With two years, 161 days of major league service time, Call is eligible for salary arbitration for the first time as a Super Two player. That distinction is reserved for the top 22 percent in service time among players with at least two years but not yet three years of service. The cutoff this year for Super Two status was two years, 140
days of service time.
The Dodgers acquired Call from the Nationals at the July 31 trade deadline, and he hit .247/.333/.384 with four doubles, two home runs, and a 103 wRC+ in his 85 plate appearances with the Dodgers, starting 12 games and playing in reserve in 26 others. Call was active all postseason and had four hits in 11 at-bats plus three walks and a hit by pitch, for a tidy .533 on-base percentage.
On the season, Call hit .267/.361/.385 with five home runs and a 113 wRC+ in 110 games, and in parts of four seasons with the Guardians, Nationals, and Dodgers Call is a .242/.342/.371 hitter with a 102 wRC+.
Let’s see how that compares with other outfielders with similar service time to go through salary arbitration recently, with the help of MLB Trade Rumors and their excellent tracking of such transactions, going back several years.

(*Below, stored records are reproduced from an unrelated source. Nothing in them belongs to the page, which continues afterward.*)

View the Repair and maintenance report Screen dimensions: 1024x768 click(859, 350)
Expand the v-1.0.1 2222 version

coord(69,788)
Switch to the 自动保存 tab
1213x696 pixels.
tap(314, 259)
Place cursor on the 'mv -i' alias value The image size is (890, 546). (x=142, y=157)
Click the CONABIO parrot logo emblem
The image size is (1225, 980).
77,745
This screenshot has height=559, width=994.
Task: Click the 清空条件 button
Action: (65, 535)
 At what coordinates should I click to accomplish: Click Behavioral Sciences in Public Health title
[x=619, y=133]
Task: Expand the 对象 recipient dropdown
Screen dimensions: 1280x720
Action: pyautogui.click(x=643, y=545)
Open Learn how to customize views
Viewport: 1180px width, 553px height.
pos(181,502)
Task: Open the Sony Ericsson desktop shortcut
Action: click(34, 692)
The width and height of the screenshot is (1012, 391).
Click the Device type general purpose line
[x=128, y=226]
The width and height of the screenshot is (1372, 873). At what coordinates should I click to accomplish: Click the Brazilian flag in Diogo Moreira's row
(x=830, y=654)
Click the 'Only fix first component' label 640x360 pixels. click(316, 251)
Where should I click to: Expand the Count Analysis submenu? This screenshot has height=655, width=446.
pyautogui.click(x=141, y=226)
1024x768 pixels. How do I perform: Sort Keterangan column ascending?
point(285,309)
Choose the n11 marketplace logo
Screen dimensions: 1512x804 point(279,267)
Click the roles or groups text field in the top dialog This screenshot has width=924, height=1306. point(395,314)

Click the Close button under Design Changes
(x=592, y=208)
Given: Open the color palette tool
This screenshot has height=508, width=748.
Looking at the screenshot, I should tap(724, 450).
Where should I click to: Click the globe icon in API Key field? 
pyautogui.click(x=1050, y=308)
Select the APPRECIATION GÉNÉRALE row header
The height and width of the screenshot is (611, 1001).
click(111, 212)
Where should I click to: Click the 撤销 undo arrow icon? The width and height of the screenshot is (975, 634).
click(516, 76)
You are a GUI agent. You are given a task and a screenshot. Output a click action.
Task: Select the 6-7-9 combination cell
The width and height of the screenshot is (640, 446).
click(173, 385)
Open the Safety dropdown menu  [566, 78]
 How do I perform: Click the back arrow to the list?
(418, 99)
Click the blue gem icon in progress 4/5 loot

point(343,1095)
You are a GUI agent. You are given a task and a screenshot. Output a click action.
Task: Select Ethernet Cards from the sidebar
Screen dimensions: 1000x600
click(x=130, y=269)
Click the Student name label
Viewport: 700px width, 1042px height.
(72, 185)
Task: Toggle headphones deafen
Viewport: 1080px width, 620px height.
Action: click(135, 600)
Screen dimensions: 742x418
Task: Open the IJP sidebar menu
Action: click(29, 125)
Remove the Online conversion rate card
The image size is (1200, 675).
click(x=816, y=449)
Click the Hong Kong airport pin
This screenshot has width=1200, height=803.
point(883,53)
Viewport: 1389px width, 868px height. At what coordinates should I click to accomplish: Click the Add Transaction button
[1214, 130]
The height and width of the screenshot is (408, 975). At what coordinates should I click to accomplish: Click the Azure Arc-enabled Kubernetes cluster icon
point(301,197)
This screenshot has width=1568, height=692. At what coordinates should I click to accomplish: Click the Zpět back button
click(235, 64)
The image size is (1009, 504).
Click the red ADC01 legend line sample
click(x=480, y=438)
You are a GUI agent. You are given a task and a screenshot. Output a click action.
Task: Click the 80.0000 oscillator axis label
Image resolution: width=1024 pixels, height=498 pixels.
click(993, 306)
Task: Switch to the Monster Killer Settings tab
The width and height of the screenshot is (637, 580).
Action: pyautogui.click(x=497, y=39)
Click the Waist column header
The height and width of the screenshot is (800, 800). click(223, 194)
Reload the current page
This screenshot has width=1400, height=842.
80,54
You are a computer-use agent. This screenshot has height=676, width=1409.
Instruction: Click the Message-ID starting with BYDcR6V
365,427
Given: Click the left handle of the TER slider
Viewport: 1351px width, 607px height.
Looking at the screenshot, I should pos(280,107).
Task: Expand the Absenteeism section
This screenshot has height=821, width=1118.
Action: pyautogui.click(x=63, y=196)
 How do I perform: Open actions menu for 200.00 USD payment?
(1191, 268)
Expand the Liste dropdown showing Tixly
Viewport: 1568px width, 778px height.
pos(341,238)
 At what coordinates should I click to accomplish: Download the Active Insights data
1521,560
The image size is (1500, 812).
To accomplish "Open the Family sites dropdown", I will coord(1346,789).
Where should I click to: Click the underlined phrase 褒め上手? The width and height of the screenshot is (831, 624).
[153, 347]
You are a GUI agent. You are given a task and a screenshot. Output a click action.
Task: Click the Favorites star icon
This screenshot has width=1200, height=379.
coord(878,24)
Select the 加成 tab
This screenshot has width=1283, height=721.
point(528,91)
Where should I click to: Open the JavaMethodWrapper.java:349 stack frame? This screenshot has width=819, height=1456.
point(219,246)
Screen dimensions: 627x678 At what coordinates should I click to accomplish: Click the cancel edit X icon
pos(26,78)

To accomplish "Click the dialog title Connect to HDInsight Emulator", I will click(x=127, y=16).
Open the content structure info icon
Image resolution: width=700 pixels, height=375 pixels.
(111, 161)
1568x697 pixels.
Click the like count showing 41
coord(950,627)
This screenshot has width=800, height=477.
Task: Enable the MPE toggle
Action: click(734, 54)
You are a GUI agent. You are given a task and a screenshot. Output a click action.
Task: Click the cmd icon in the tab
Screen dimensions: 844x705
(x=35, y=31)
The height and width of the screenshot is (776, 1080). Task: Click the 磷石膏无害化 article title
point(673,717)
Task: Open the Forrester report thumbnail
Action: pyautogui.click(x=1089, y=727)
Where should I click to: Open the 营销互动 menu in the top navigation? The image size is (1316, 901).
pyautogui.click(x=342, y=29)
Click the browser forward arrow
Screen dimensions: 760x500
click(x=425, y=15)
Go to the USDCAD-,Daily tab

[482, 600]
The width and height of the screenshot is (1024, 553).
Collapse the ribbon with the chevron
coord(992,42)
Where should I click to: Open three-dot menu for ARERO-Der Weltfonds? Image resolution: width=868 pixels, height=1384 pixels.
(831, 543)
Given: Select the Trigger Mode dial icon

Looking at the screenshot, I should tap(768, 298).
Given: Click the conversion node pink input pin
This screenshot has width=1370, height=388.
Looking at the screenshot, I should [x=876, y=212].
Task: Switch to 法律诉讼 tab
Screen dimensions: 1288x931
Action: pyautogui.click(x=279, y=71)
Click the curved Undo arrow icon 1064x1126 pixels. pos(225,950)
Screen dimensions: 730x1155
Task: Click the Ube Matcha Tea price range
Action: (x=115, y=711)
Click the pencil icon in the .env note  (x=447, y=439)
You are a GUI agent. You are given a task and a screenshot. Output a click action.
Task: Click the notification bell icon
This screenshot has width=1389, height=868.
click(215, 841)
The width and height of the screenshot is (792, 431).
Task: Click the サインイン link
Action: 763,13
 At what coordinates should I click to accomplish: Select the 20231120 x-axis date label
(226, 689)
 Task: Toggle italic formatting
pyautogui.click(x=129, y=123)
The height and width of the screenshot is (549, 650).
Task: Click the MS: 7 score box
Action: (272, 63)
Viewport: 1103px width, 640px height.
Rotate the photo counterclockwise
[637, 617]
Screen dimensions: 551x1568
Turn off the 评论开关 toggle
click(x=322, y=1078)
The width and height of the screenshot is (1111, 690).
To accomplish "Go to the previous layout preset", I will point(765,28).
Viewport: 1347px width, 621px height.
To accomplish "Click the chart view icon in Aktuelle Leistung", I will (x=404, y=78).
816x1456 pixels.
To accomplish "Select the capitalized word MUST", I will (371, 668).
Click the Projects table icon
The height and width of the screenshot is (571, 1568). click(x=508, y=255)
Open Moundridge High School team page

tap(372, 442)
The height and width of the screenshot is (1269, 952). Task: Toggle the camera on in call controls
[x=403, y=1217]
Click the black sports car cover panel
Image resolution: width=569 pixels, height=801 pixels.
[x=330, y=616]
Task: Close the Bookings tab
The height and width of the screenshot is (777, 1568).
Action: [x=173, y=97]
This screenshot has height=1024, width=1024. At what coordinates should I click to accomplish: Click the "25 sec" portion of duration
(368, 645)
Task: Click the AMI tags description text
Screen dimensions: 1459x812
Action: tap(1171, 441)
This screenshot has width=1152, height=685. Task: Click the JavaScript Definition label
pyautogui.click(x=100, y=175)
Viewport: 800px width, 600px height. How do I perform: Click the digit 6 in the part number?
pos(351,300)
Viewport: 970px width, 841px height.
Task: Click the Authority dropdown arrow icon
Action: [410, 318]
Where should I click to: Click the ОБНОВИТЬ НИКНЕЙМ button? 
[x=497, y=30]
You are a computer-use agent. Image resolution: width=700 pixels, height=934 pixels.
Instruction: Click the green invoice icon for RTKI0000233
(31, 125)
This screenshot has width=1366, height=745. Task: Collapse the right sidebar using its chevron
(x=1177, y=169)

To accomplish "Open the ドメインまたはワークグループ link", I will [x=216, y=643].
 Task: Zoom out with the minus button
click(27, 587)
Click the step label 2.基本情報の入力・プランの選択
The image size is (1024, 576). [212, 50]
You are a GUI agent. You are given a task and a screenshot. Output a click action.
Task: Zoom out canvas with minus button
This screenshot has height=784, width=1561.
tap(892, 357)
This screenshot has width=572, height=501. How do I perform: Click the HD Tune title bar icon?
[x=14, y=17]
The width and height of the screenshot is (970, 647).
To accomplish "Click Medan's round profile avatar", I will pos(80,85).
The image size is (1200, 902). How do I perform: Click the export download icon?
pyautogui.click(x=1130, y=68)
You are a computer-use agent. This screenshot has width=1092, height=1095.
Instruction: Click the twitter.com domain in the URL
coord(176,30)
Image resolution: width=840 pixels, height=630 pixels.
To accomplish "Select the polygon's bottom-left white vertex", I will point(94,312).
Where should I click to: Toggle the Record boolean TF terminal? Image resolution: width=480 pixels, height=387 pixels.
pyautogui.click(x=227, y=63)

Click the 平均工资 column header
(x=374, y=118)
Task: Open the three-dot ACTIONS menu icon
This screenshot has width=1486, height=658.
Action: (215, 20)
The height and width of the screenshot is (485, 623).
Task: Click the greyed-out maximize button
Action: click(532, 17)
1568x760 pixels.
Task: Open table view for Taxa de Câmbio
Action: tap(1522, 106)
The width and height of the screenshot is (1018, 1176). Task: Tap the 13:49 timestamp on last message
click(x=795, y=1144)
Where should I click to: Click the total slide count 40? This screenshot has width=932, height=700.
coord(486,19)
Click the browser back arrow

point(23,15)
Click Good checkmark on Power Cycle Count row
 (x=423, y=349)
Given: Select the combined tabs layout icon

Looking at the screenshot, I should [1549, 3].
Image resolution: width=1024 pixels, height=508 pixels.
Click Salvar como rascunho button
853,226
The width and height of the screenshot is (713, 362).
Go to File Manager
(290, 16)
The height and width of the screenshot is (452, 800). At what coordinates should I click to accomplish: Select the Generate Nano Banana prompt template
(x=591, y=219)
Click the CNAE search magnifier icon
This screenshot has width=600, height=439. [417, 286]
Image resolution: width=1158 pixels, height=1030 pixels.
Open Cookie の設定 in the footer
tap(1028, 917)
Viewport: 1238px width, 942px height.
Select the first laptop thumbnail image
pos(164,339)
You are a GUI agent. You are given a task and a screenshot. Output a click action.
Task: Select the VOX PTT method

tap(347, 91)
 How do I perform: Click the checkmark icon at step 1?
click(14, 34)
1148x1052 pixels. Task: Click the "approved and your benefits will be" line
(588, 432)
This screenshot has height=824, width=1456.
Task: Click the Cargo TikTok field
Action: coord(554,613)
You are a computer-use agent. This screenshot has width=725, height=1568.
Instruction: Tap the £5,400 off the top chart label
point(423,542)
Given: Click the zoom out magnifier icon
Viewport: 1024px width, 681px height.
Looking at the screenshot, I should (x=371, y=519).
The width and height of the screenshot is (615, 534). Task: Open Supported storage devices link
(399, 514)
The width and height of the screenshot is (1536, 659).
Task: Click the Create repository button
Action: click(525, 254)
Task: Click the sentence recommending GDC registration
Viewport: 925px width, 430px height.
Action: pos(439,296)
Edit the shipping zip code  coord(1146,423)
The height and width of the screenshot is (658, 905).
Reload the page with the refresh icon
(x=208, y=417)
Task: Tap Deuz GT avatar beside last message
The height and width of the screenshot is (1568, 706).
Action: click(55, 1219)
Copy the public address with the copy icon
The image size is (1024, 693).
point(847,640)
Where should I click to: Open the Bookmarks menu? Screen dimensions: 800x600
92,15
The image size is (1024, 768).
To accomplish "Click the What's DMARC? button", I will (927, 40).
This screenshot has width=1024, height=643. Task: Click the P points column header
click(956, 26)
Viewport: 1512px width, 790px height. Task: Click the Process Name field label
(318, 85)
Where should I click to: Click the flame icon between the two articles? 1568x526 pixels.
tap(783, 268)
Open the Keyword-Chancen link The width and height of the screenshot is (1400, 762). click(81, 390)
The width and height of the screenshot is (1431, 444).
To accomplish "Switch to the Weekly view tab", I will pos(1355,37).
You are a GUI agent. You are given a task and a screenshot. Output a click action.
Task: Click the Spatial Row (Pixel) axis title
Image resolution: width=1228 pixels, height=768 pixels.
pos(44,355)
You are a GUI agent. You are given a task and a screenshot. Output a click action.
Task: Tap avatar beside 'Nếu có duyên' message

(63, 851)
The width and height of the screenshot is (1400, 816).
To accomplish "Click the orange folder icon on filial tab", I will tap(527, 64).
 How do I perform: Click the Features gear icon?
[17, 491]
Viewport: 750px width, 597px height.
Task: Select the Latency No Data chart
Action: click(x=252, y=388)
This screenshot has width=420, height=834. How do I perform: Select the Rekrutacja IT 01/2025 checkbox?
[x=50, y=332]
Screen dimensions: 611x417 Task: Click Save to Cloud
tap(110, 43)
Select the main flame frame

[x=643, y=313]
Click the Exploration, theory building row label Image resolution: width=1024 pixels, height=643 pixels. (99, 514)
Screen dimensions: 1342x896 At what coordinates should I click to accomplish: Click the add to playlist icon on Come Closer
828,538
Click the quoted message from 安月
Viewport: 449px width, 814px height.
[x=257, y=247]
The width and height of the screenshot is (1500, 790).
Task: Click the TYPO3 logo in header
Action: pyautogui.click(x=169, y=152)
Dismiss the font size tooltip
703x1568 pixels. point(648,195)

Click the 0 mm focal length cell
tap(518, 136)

It’s difficult finding perfectly comparable players, and this group of Super Two players include some outliers. Jarren Duran and Mike Yastrzemski were coming off career years heading into arbitration for the first time. Duran and David Dahl were All-Stars. Daulton Varsho was (and is) an excellent outfielder and also occasionally caught in those early years. Hunter Renfroe averaged over 28 home runs in his first three full seasons. Taylor Ward had a better platform year with 23 home runs and a 136 wRC+ in 2022.
Anthony Santander has similar career numbers to Call, making that $2.1 million from five years ago look like a decent comp. But in 2019, Santander hit 20 home runs in a nearly full season followed up by 11 home runs and a 130 wRC+ in the pandemic-shortened 2020 campaign heading into his arbitration.
Call has been quite clearly more productive than MJ Melendez and Jarred Kelenic were to this point in their careers, but both had more than double the home runs hit by Call to date. It’s hard to know how much playing time weighs, but Melendez had to this point a full season’s worth of plate appearances more than Call, while Kelenic batted 41.6 percent more than Call.
JaCoby Jones through 2019 had nearly the same plate appearances and home runs as Call, with Call outperforming him at the plate and in Wins Above Replacement rather handily. To me, that makes the $1.575 million Jones earned in 2020 the floor for Call in 2026, plus whatever inflation adjustment might be needed.
Call was projected to make $1.5 million in 2026 by MLB Trade Rumors, while Cot’s Baseball Contract had the outfielder at $1.4 million. I’ll guess that Call exceeds that and surpasses Jones as well at $1.75 million.